The man was tall, with a headful of dark brown hair and shoulders so broad he could be a weightlifter or a star in one of those superhero movies. A trim waist led to firm buttocks encased in dark jeans. As a protector, the man had missed his calling. He definitely should have auditioned for a superhero movie. He had the build and carried himself like one.
She stood outside her bedroom while he made aquick sweep of the closet, under the bed and behind the door. When he finished, he gave her a nod. “It’s all yours, ma’am.”

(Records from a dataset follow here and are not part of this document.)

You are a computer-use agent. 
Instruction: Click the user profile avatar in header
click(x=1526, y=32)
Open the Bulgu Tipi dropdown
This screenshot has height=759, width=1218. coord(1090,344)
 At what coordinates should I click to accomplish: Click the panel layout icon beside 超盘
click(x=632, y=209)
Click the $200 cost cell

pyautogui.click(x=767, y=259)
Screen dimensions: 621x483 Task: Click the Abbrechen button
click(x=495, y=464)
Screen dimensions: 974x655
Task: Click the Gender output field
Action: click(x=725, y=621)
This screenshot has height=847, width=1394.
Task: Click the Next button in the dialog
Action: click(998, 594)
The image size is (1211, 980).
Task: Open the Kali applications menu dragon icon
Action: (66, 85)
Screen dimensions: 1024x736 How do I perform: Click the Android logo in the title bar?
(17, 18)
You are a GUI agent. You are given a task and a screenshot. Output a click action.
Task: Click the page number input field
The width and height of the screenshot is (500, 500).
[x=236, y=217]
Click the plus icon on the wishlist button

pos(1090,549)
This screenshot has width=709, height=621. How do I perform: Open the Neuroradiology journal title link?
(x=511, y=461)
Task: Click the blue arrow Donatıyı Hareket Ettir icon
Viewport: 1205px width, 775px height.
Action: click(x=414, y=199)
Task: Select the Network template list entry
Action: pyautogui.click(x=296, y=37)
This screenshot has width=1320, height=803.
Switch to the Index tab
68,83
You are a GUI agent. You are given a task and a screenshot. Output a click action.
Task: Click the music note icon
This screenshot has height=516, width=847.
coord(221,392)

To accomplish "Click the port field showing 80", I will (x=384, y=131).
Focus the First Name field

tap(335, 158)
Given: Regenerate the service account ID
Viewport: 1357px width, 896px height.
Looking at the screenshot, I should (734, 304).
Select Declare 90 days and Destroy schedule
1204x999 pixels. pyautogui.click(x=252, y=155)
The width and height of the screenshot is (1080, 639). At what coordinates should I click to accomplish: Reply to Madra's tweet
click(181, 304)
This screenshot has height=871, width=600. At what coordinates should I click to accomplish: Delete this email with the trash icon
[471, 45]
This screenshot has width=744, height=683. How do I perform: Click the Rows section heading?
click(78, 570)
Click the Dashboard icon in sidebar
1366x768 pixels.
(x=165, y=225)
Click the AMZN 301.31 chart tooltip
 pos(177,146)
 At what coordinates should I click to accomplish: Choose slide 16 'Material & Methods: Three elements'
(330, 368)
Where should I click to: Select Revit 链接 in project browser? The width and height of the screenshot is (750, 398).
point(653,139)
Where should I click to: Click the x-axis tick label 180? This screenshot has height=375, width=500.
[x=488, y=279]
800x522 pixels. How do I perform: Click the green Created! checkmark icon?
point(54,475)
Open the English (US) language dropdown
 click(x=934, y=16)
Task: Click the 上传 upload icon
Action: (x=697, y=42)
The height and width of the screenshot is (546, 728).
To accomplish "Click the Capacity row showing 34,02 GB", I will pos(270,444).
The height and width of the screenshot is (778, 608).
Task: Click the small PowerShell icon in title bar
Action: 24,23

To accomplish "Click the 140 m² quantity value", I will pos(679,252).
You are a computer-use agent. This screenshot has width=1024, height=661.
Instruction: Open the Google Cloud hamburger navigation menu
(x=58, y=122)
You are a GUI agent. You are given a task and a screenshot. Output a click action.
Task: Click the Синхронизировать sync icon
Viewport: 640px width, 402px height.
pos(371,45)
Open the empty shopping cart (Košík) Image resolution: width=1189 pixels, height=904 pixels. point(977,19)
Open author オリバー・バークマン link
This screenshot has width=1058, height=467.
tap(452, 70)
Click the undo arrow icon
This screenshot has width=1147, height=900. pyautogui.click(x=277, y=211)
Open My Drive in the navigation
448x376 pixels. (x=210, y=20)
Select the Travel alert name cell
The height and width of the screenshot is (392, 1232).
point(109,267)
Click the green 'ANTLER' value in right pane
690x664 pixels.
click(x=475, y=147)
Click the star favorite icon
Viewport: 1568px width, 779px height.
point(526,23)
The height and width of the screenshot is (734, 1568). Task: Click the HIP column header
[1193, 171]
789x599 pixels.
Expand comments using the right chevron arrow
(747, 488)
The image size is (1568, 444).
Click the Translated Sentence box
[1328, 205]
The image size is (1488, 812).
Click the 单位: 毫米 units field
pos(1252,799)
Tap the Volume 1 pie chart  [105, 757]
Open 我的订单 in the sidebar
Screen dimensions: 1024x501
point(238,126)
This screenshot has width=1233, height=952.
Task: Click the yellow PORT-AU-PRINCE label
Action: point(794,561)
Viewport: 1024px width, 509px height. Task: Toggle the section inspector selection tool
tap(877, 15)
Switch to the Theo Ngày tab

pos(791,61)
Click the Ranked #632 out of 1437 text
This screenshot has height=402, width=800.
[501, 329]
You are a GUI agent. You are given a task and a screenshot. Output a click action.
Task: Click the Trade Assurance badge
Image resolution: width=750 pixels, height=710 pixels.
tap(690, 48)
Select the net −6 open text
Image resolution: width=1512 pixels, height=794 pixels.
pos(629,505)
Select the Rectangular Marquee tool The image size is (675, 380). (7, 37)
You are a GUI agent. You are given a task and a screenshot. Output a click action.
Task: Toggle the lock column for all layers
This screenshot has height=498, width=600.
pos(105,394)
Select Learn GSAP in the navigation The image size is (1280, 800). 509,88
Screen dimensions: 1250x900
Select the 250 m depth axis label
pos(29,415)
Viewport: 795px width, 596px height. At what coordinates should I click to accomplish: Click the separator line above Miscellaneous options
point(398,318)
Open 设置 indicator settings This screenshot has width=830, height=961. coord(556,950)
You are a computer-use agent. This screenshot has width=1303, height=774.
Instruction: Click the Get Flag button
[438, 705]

Sachie frowned. “Don’t call me, ma’am. It makes me feel old.”
“Yes, ma’am,” he said, stood back and waved her into the room.
“Sachie,” she corrected. “Call me Sachie.”
“Yes, ma’am?—”
She glared at him.
“Sachie,” he corrected, his lips twitching on the corners.
The hint of a smile made her heart race. To cover her reaction, she assumed her best formal voice, the one she reserved for reporters and society snobs. “Is my room cleared to your satisfaction, Mr. Osgood?”
“Teller,” he said. “And yes. You can go in. Just stay away from the windows.”
“Thank you, Mr. Osgood,” she said as she walked past him.
“Call me Teller,” he said. “Mr. Osgood was my father.”
Sachie hid a smile as she entered her room, and he left, pulling the door closed behind him.
Alone for the first time since she’d erupted from her closet, ready to stab her attacker with a butcher knife, she shivered, the events of the night rushingback at her like a tsunami of images in her mind, crushing the air from her lungs. Her heart beat so fast it burned inside her chest, and she couldn’t breathe.
As a counselor, she knew she wasn’t suffocating. If she passed out, her autonomic nervous system would kick in to keep her heart beating and restore her lungs to their usual efficiency. It was just a panic attack, just like all the panic attacks she’d had since that horrible afternoon in her office back in Honolulu.
No matter how many times she’d told herself she wasn’t going to die, she couldn’t reason her way out of the rush of terror. She found that when she was afflicted with such an attack, if she got out of room, house or building she was in, out into the open air, she could breathe better.
Sachie ran to her dresser and pulled out a bra. As she hurried for the closet, she dragged off the T-shirt she usually slept in, put on her bra and grabbed a button-down blouse from a hanger. She slipped her arms into the blouse and left it hanging open as she tugged a pair of jeans up over her hips, buttoned and zipped. While she buttoned her blouse, she shoved her feet in a pair of running shoes and headed for the door, her chest tight, her head light as if she’d held her breath the entire two minutes she’d been in the room.
She flung open the door and raced into the hallway, slamming face-first into a solid wall.
Hands gripped her elbows, steadying her. “What’s wrong?” a deep voice asked.
Sachie looked up into Teller Osgood’s green eyes, unable to catch her breath. “Out,” she managed to push the word past constricted vocal cords.
“Are you okay?” Teller asked.
She shook her head, broke free of his grasp and ran for the front door.
Footsteps sounded behind her, but Sachie didn’t slow until she burst through the door into the front yard.
Teller came up behind her and rested a hand against her back. He leaned close and whispered, “Breathe.”
Outside in the cooler night air, with the wide-open sky full of stars shining down on her, Sachie drew a deep breath and let it out a little at a time.
“Another,” Teller urged.
She inhaled again, her heartbeat already slowing.
Officer Layne looked over from where he stood beside her damaged car. “Everything all right, Ms. Moore?”
Sachie nodded, unable to respond in words. She raised her arms and laced her hands behind her head as if that would help her to better fill her lungs.
“Panic attack?” Teller asked softly.